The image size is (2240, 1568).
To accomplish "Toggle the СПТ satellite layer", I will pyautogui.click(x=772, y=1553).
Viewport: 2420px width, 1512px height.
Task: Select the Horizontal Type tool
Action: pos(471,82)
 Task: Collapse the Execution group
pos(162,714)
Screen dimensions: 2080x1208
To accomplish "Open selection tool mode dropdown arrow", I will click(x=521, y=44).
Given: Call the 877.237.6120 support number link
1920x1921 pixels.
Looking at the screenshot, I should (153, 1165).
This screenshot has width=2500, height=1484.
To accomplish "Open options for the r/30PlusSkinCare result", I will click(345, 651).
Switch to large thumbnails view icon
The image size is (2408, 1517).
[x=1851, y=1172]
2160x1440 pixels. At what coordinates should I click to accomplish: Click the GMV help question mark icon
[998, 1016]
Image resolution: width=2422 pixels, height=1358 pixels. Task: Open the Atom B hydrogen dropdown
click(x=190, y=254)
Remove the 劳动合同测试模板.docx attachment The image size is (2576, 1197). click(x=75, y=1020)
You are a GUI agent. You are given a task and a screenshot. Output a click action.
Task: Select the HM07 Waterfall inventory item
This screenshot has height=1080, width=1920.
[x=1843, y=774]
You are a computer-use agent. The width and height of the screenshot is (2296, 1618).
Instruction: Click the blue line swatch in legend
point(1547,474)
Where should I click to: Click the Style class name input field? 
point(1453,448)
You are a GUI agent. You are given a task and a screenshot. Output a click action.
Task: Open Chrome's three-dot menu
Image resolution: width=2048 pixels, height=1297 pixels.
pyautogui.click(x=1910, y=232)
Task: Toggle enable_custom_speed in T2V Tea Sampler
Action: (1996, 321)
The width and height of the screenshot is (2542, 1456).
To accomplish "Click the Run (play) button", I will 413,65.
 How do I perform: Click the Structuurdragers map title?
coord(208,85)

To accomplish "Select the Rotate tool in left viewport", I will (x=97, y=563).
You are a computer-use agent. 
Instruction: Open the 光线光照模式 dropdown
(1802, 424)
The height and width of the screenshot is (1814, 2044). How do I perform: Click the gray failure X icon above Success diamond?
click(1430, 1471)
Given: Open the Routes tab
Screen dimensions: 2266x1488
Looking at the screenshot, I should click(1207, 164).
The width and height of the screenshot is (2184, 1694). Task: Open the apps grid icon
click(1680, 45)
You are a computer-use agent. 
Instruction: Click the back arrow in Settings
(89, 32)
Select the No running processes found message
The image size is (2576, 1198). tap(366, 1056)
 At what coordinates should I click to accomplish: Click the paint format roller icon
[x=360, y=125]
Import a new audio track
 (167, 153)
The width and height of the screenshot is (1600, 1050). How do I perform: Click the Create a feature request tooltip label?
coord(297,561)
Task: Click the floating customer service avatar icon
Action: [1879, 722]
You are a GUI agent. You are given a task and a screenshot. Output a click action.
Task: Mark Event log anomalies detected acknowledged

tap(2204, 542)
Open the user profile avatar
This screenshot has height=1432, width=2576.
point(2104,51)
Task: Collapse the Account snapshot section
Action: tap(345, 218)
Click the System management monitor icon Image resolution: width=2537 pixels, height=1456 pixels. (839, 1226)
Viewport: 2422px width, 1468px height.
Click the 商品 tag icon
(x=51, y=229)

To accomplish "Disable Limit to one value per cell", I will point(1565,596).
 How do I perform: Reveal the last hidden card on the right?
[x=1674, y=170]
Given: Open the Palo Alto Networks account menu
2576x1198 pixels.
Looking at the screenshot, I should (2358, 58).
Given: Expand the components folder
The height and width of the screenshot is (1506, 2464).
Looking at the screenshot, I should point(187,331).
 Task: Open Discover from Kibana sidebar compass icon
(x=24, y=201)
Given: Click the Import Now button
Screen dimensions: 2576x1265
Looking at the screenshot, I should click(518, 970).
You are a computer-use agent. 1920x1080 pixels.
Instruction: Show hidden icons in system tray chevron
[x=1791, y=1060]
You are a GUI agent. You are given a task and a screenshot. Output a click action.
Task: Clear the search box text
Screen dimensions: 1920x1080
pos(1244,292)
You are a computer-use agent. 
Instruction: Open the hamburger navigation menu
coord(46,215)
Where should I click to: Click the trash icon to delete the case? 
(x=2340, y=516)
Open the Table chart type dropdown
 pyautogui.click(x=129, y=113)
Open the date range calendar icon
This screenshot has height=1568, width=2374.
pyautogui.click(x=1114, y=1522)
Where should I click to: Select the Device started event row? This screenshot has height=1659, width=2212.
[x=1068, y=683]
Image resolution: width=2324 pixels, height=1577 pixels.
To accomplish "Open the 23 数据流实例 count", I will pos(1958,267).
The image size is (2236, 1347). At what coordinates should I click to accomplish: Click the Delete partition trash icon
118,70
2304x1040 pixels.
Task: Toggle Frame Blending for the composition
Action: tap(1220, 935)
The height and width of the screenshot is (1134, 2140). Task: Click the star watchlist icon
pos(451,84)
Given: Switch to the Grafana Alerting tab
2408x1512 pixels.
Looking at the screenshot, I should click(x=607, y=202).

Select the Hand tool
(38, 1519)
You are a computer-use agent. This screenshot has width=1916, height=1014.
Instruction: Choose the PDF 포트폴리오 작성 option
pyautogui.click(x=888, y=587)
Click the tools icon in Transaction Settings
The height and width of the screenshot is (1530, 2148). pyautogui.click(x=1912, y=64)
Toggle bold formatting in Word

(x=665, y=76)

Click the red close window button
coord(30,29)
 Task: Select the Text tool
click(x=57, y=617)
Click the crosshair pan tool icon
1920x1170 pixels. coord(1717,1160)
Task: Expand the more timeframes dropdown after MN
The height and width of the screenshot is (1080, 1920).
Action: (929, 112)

================

◆ About this exercise ◆
Your task is to output all of the data above word for word.

◆ Output ◆
The image size is (2240, 1568).
To accomplish "Toggle the СПТ satellite layer", I will pyautogui.click(x=772, y=1553).
Viewport: 2420px width, 1512px height.
Task: Select the Horizontal Type tool
Action: pos(471,82)
 Task: Collapse the Execution group
pos(162,714)
Screen dimensions: 2080x1208
To accomplish "Open selection tool mode dropdown arrow", I will click(x=521, y=44).
Given: Call the 877.237.6120 support number link
1920x1921 pixels.
Looking at the screenshot, I should (153, 1165).
This screenshot has width=2500, height=1484.
To accomplish "Open options for the r/30PlusSkinCare result", I will click(345, 651).
Switch to large thumbnails view icon
The image size is (2408, 1517).
[x=1851, y=1172]
2160x1440 pixels. At what coordinates should I click to accomplish: Click the GMV help question mark icon
[998, 1016]
Image resolution: width=2422 pixels, height=1358 pixels. Task: Open the Atom B hydrogen dropdown
click(x=190, y=254)
Remove the 劳动合同测试模板.docx attachment The image size is (2576, 1197). click(x=75, y=1020)
You are a GUI agent. You are given a task and a screenshot. Output a click action.
Task: Select the HM07 Waterfall inventory item
This screenshot has height=1080, width=1920.
[x=1843, y=774]
You are a computer-use agent. The width and height of the screenshot is (2296, 1618).
Instruction: Click the blue line swatch in legend
point(1547,474)
Where should I click to: Click the Style class name input field? 
point(1453,448)
You are a GUI agent. You are given a task and a screenshot. Output a click action.
Task: Open Chrome's three-dot menu
Image resolution: width=2048 pixels, height=1297 pixels.
pyautogui.click(x=1910, y=232)
Task: Toggle enable_custom_speed in T2V Tea Sampler
Action: (1996, 321)
The width and height of the screenshot is (2542, 1456).
To accomplish "Click the Run (play) button", I will 413,65.
 How do I perform: Click the Structuurdragers map title?
coord(208,85)

To accomplish "Select the Rotate tool in left viewport", I will (x=97, y=563).
You are a computer-use agent. 
Instruction: Open the 光线光照模式 dropdown
(1802, 424)
The height and width of the screenshot is (1814, 2044). How do I perform: Click the gray failure X icon above Success diamond?
click(1430, 1471)
Given: Open the Routes tab
Screen dimensions: 2266x1488
Looking at the screenshot, I should click(1207, 164).
The width and height of the screenshot is (2184, 1694). Task: Open the apps grid icon
click(1680, 45)
You are a computer-use agent. 
Instruction: Click the back arrow in Settings
(89, 32)
Select the No running processes found message
The image size is (2576, 1198). tap(366, 1056)
 At what coordinates should I click to accomplish: Click the paint format roller icon
[x=360, y=125]
Import a new audio track
 (167, 153)
The width and height of the screenshot is (1600, 1050). How do I perform: Click the Create a feature request tooltip label?
coord(297,561)
Task: Click the floating customer service avatar icon
Action: [1879, 722]
You are a GUI agent. You are given a task and a screenshot. Output a click action.
Task: Mark Event log anomalies detected acknowledged

tap(2204, 542)
Open the user profile avatar
This screenshot has height=1432, width=2576.
point(2104,51)
Task: Collapse the Account snapshot section
Action: tap(345, 218)
Click the System management monitor icon Image resolution: width=2537 pixels, height=1456 pixels. (839, 1226)
Viewport: 2422px width, 1468px height.
Click the 商品 tag icon
(x=51, y=229)

To accomplish "Disable Limit to one value per cell", I will point(1565,596).
 How do I perform: Reveal the last hidden card on the right?
[x=1674, y=170]
Given: Open the Palo Alto Networks account menu
2576x1198 pixels.
Looking at the screenshot, I should (2358, 58).
Given: Expand the components folder
The height and width of the screenshot is (1506, 2464).
Looking at the screenshot, I should point(187,331).
 Task: Open Discover from Kibana sidebar compass icon
(x=24, y=201)
Given: Click the Import Now button
Screen dimensions: 2576x1265
Looking at the screenshot, I should click(518, 970).
You are a computer-use agent. 1920x1080 pixels.
Instruction: Show hidden icons in system tray chevron
[x=1791, y=1060]
You are a GUI agent. You are given a task and a screenshot. Output a click action.
Task: Clear the search box text
Screen dimensions: 1920x1080
pos(1244,292)
You are a computer-use agent. 
Instruction: Open the hamburger navigation menu
coord(46,215)
Where should I click to: Click the trash icon to delete the case? 
(x=2340, y=516)
Open the Table chart type dropdown
 pyautogui.click(x=129, y=113)
Open the date range calendar icon
This screenshot has height=1568, width=2374.
pyautogui.click(x=1114, y=1522)
Where should I click to: Select the Device started event row? This screenshot has height=1659, width=2212.
[x=1068, y=683]
Image resolution: width=2324 pixels, height=1577 pixels.
To accomplish "Open the 23 数据流实例 count", I will pos(1958,267).
The image size is (2236, 1347). At what coordinates should I click to accomplish: Click the Delete partition trash icon
118,70
2304x1040 pixels.
Task: Toggle Frame Blending for the composition
Action: tap(1220, 935)
The height and width of the screenshot is (1134, 2140). Task: Click the star watchlist icon
pos(451,84)
Given: Switch to the Grafana Alerting tab
2408x1512 pixels.
Looking at the screenshot, I should click(x=607, y=202).

Select the Hand tool
(38, 1519)
You are a computer-use agent. This screenshot has width=1916, height=1014.
Instruction: Choose the PDF 포트폴리오 작성 option
pyautogui.click(x=888, y=587)
Click the tools icon in Transaction Settings
The height and width of the screenshot is (1530, 2148). pyautogui.click(x=1912, y=64)
Toggle bold formatting in Word

(x=665, y=76)

Click the red close window button
coord(30,29)
 Task: Select the Text tool
click(x=57, y=617)
Click the crosshair pan tool icon
1920x1170 pixels. coord(1717,1160)
Task: Expand the more timeframes dropdown after MN
The height and width of the screenshot is (1080, 1920).
Action: (929, 112)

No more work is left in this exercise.